▶ Work task
Copy only those lines which run from the line containing "The image size is (1200, 510)." to the end of the entries below, both inclusive, exactly as written and with no pictures.

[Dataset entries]
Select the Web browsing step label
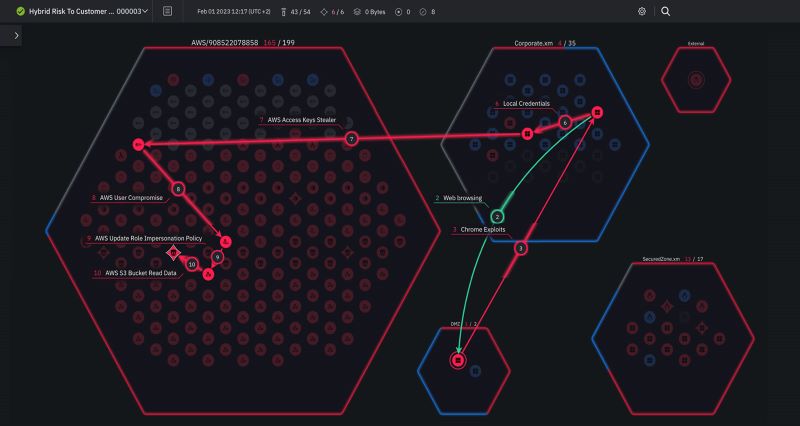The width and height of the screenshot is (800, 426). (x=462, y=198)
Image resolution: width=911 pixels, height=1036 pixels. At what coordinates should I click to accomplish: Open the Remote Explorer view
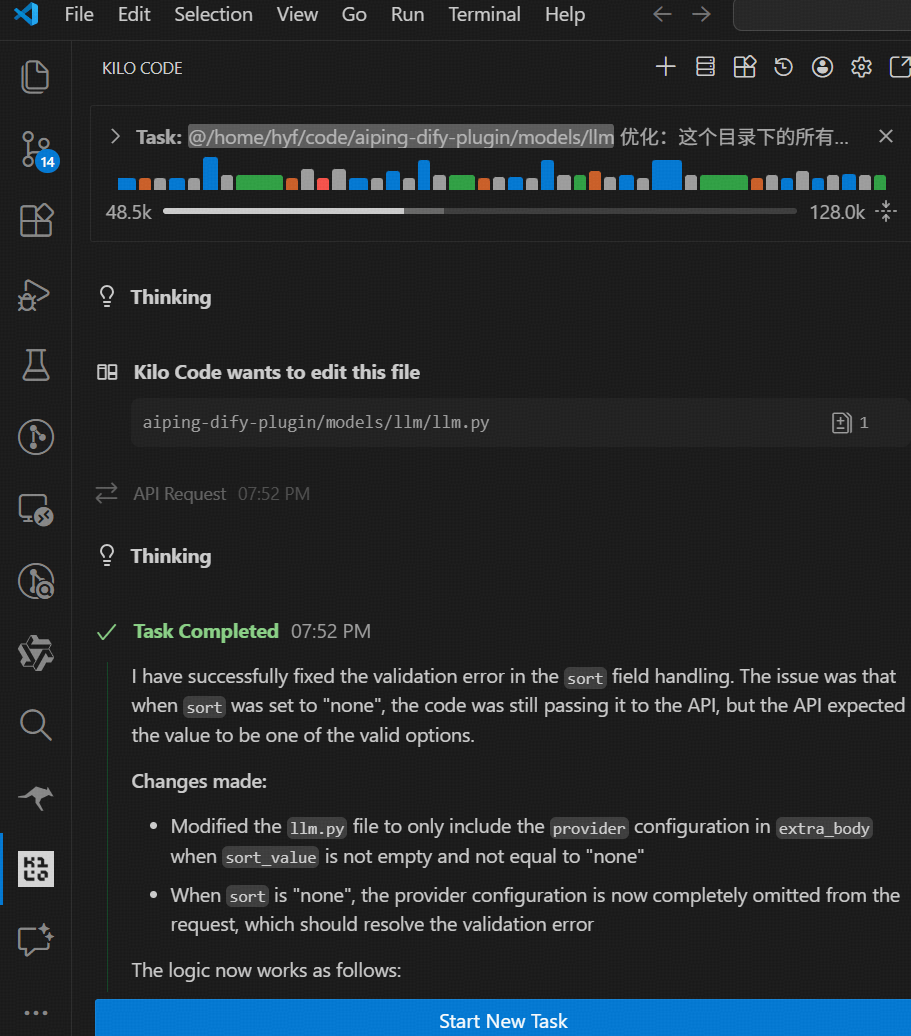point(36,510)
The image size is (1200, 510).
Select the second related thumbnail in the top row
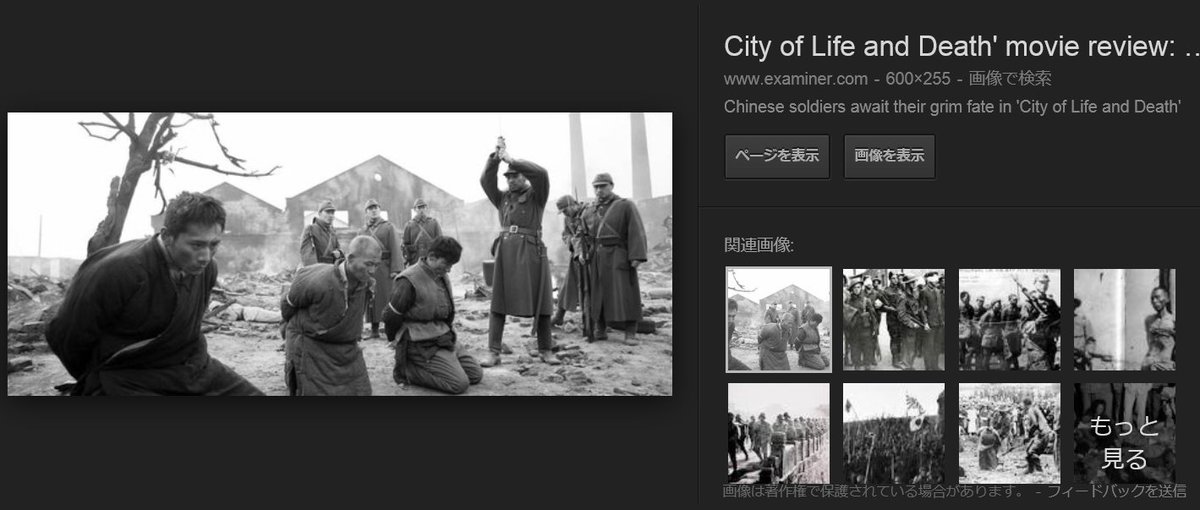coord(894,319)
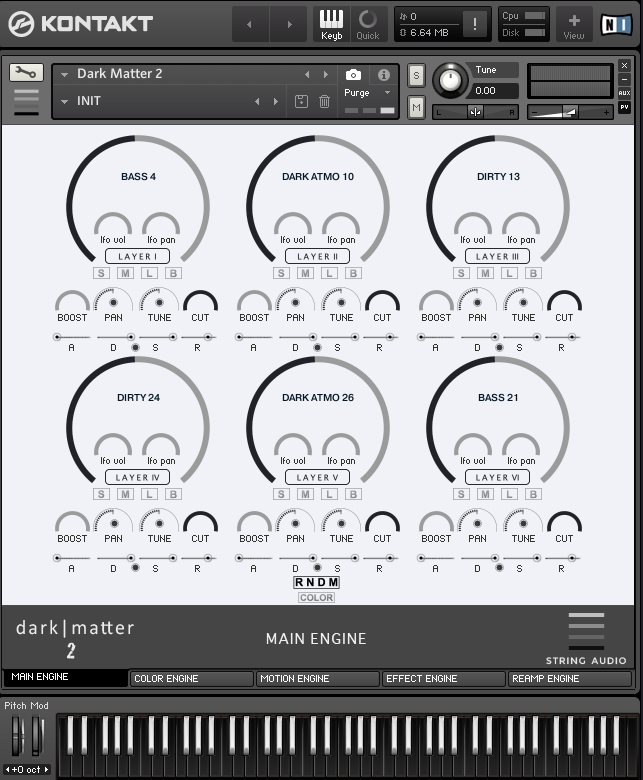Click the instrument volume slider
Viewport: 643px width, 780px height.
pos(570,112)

▶ Response box
The image size is (1200, 510).
Select the second related thumbnail in the top row
coord(894,319)
Click the instrument volume slider
Viewport: 643px width, 780px height.
pos(570,112)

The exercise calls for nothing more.